Yaşımız müsait, 78 kuşağıyız ve yakın geçmişi iyi hatırlıyoruz.
Yani Fetullah Gülen’i de Recep Tayyip Erdoğan’ı da çok eskiden beri iyi tanıyoruz.
Kim ne yapmış, nerede kalmış, nasıl kalkmış oturmuş…
Gençlik yıllarımız İslamcılığın 3. Kuşağı yani ülkede İslamcılığın yeşerdiği dönemdi. İran devrimi, 12 Eylül faşist darbesi, Afganistan cihadı, Enver Sedat’ın öldürülmesi, Lübnan baskınları bizim İslami okumalarımızın en revaçta olduğu dönemlerde gerçekleşti.
Tabi,
Bu yıllarda Nur/culuk Hareketi de farklı gruplarla ateizme karşı en sağlam duruşunu sergiliyordu. Bizler bir yandan üstadın Risalelerini dinler, öbür yandan da Rahmetli Erbakan Hocamızı takip ederken M. Akif, Necip Fazıl, Yahya Kemal, M. İkbal, Seyyid Kutb, Mevdudi, M. Bakır EsSadr, Said Havva, Ali Şeriati'yi okurduk.
Hiç unutmuyorum,
30 Mayıs 1980’de (ya da 31 Mayıs) MSP’nin düzenlediği Sivas Mitingi için Bingöl’den 2 otobüsle yola çıkmıştık. Aramızda Risaleleri çok iyi okuyanlar da vardı. Fetullah Gülen’in ise MSP ve miting için kötü konuştuğunu duymuştuk. Muhteşem bir miting gerçekleştirmiştik. İlk kez bu kadar insanı bir arada gördüğümde bütün Müslümanların burada olduğunu düşünmüştüm.

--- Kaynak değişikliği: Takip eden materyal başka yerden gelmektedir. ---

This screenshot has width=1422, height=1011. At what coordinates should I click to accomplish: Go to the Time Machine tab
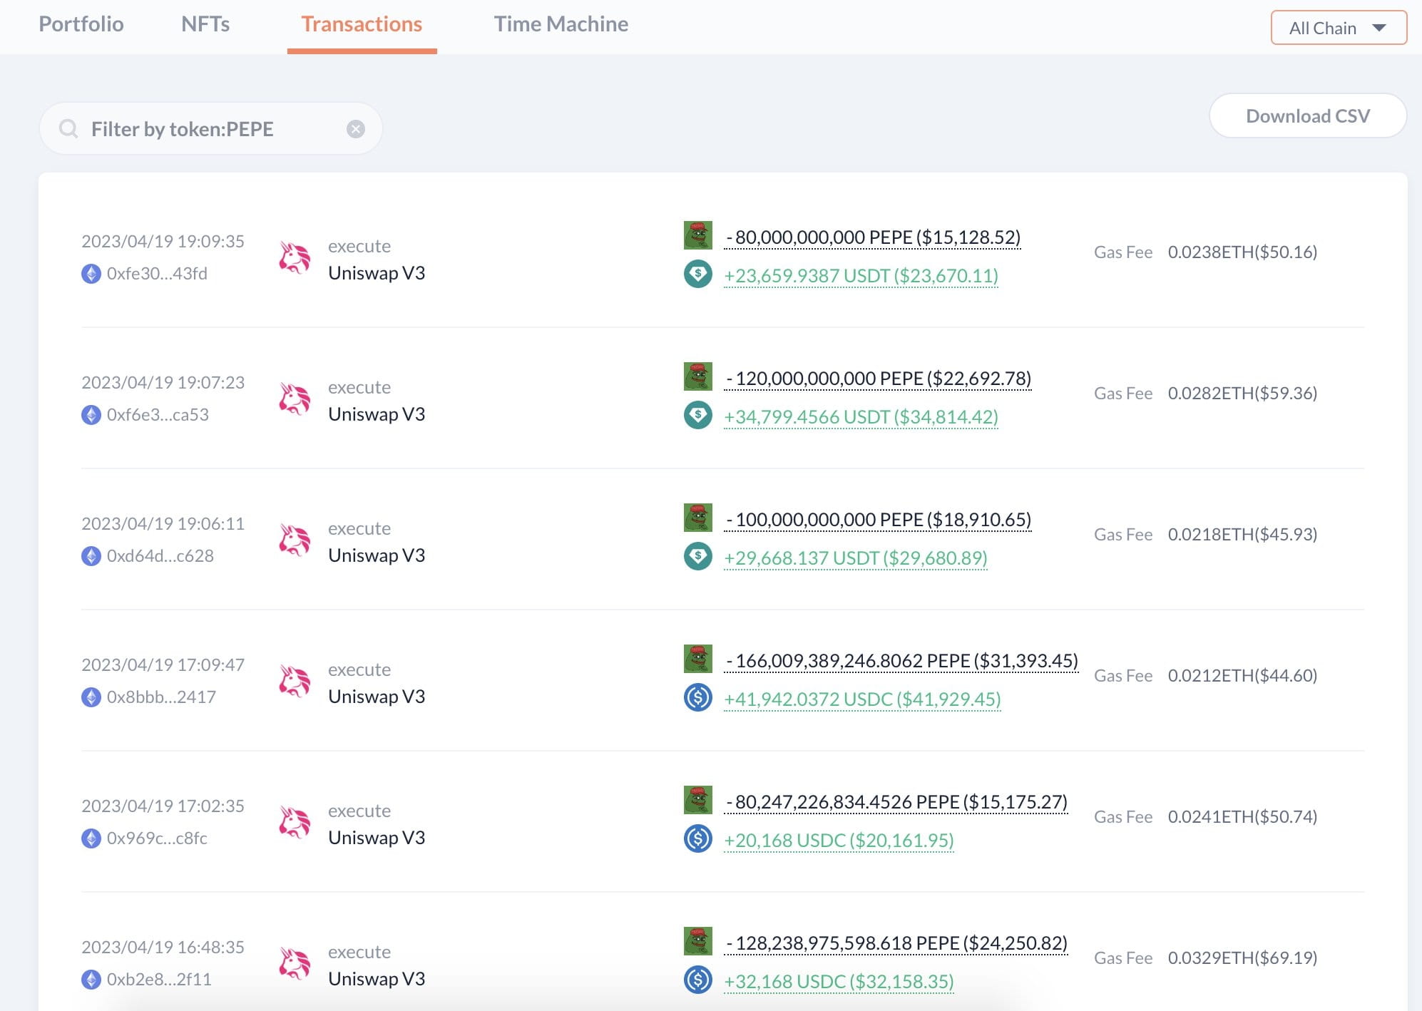(x=561, y=24)
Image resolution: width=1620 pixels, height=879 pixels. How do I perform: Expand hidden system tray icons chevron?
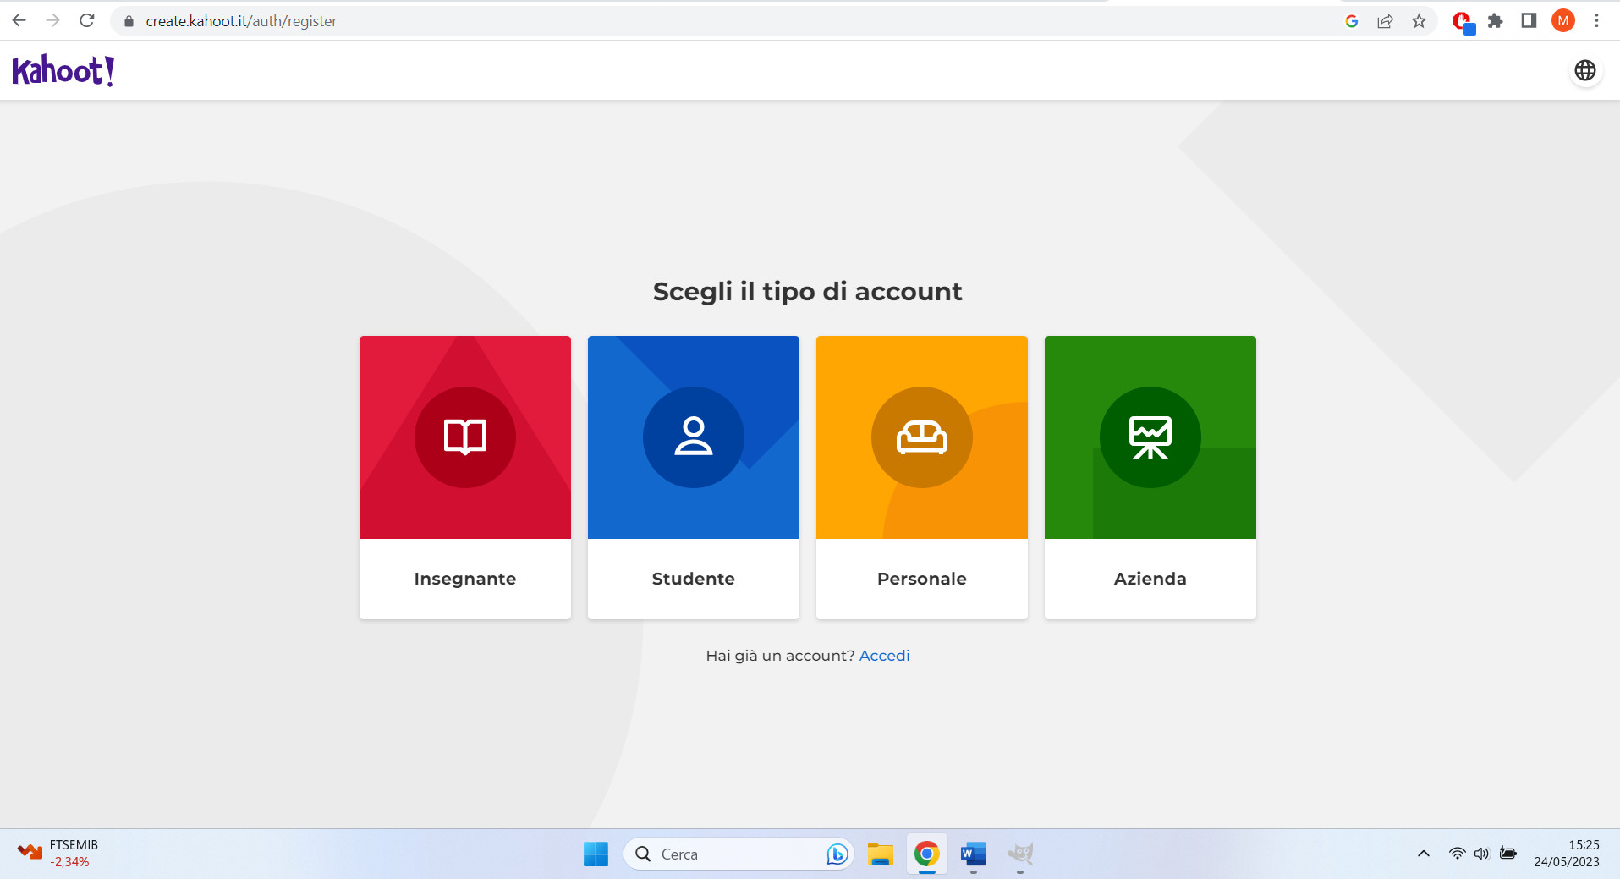pos(1424,854)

Sivas mitinginden 3 ay sonra mağduru olduğum 12 Eylül darbesi ülkenin hafızasını sıfırlamak, insanların değer kodlarını ters yüz etmek için yapıldı. Fetullah Gülen bu süreçte faşist Evren ve darbesine destek yazıları yazdı. Anlayacağınız, bu darbe öncesi ve sonrasını çok iyi biliyoruz. Sonra 1983 seçimleri ANAP’lı yıllar.